Source extract
As can be seen in the above reactions, the thermal decomposition
will result in the formation of oxides of nitrogen, including
nitrogen dioxide (NO.sub.2) gas. As the ammonium ions will react
with nitrite, the reactive fluid must include enough ammonium
nitrate to allow for the consumption of ammonium ions as well as to
undergo thermal decomposition. As a result, in one embodiment, the
reactive fluid may comprise greater than about 30%, 40%, or 50%
ammonium nitrate (g/100 ml),
[0027] While generation of very high temperatures and pressures are
desirable for the purpose of stimulating a hydrocarbon containing
reservoir, such events cause huge stresses on wellbore casing and
cement. These stresses can result in cement or casing failure, such
as cracks or vent-flows to surface. It is therefore ideal to
generate large amounts of heat into zones which are distal to the
wellbore, while producing less heat in more proximal zones. This
heat gradient stimulation may be achieved by sequential injections
of less reactive or non-reactive fluids. A proximal zone of a
wellbore is the volume of the formation which immediately surrounds
the wellbore, where elevated heat and pressure may affect the
integrity of the wellbore casing or cement. In one embodiment, the
proximal zone may extend to about 3 m from the wellbore, preferably
to about 4 meters, and more preferably to about 5 meters. The
distal zone is the volume of the formation which surrounds the
proximal zone.
[0028] In one embodiment, a first reactive fluid, which may be
designed to achieve relatively higher levels of heat and/or
pressure, is injected into the zone of interest. Then, a second
less energetic fluid may be pumped to push the first reactive fluid
distally, out of the proximal zone and into the distal zone.
Optionally, a third reactive fluid, which may be less energetic
than the second reactive fluid, may then be used to push both the
second and first reactive fluids further away from the wellbore.
The term "less energetic" means that the reactive fluid has a lower
heat and/or pressure potential and may include a non-reactive
fluid. The lower heat and pressure potential may be the result of
having a lower concentration of reactants, different reactants with
a lower heat of reaction, or a slower rate of reaction, or the
absence of reactants.

Required tasks
(A) Reproduce verbatim the wellbore stimulation excerpt between "[0028] In one" and "from the wellbore.", inclusive.
(B) Write the next part of the wellbore stimulation excerpt, picking up after its final sentence.
The data after this point has no connection to the wellbore stimulation excerpt.

Entries

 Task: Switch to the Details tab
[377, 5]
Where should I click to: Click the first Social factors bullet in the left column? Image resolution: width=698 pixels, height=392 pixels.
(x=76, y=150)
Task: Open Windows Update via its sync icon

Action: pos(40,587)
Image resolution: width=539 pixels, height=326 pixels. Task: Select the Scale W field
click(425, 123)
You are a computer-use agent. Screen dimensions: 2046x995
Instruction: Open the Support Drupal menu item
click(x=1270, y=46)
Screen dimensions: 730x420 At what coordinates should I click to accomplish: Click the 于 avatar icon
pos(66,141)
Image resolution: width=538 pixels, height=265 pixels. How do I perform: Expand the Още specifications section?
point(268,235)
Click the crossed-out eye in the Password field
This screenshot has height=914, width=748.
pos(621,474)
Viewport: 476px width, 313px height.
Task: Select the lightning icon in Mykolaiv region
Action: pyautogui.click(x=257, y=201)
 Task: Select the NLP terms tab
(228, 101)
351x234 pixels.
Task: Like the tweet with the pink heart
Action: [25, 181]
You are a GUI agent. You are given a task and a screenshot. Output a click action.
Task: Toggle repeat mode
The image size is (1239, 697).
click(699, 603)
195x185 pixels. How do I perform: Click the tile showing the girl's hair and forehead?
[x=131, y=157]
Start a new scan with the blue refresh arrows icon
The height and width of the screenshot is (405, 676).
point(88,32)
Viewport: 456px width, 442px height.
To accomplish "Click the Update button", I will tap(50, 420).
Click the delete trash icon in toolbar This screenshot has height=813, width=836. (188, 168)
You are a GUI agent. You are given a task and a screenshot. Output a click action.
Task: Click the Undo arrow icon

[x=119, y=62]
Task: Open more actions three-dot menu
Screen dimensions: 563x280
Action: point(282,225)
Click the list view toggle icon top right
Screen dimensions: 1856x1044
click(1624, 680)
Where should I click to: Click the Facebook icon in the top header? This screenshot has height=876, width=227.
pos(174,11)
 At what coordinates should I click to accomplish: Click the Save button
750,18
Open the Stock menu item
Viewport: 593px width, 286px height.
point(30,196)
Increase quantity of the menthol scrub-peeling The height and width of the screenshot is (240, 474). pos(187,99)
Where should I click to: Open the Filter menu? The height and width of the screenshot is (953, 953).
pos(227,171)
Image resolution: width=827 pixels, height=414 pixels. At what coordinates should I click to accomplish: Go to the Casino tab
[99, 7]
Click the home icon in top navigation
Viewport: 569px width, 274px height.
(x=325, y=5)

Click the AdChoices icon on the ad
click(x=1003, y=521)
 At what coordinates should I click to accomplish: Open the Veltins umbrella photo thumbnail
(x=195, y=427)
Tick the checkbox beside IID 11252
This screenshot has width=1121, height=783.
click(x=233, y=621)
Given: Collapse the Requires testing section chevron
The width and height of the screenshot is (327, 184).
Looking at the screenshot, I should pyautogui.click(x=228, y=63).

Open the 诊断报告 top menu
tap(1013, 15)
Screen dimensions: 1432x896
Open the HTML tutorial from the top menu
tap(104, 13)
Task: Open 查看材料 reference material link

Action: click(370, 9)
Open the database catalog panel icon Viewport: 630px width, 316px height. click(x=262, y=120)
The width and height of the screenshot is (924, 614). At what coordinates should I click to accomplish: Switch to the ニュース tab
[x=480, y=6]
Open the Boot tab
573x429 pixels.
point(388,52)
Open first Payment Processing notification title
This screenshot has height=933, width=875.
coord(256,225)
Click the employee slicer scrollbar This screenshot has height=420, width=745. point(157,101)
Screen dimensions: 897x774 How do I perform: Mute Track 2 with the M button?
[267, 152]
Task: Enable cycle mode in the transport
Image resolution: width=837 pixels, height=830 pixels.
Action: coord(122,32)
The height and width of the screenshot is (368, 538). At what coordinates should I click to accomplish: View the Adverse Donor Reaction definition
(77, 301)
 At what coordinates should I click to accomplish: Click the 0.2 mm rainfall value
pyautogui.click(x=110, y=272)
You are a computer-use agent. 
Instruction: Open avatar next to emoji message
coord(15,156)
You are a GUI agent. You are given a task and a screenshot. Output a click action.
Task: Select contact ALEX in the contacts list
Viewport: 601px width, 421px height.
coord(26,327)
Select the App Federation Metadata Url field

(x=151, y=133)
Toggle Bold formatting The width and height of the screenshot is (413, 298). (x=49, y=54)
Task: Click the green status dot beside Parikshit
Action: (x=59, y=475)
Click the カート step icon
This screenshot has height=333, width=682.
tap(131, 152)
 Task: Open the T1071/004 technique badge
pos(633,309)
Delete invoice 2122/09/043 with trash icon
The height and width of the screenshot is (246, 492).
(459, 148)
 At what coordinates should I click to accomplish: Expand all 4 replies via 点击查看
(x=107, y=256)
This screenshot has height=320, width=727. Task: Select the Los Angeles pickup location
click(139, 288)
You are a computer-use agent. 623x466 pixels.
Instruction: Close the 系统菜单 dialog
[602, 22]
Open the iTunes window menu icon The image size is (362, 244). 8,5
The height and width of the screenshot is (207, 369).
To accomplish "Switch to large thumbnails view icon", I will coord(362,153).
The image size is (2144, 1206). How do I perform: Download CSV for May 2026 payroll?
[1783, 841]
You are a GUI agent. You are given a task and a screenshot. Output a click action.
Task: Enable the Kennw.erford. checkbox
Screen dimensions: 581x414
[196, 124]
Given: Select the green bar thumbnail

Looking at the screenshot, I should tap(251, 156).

Exercise responses
(A)
[0028] In one embodiment, a first reactive fluid, which may be
designed to achieve relatively higher levels of heat and/or
pressure, is injected into the zone of interest. Then, a second
less energetic fluid may be pumped to push the first reactive fluid
distally, out of the proximal zone and into the distal zone.
Optionally, a third reactive fluid, which may be less energetic
than the second reactive fluid, may then be used to push both the
second and first reactive fluids further away from the wellbore.

(B)
[0029] The heat gradient stimulation system may be activated by
including an encapsulated acid into any portion of the reactive
fluids. Once the encapsulation dissolves or otherwise breaks, the
acid accelerates the reaction between the ammonium and nitrite
ions, and the generated heat may activate adjacent reactive fluids.
If the encapsulated acid is included in the most proximal portion
of the reactive fluid, the reactions will propagate outwards,
eventually reaching the first reactive fluid.
[0030] In an alternative embodiment, once the heat gradient
stimulation system has been placed, an acid activator may then be
added to the placed treatment. The acid accelerates the exothermic
reaction between the ammonium and nitrite ions in the proximal
zone, which then propagates outwards. A schematic of chemical
placement is shown in FIG. 4. In this manner, the exothermic
reactions are initiated after the treatment has been placed and
there is no concern of significant reaction occurring prematurely
during placement of a stimulation treatment, or in the event that a
stimulation treatment is stalled for operational reasons. The
staging of heat generation throughout the formation also mitigates
concerns regarding cement or casing damage. This invention may
therefore provide an advantage over current technology from the
perspective of both safety and technical performance.
EXAMPLE
[0031] The following examples are intended to illustrate specific
embodiments of the claimed invention, and not to be limiting in any
manner.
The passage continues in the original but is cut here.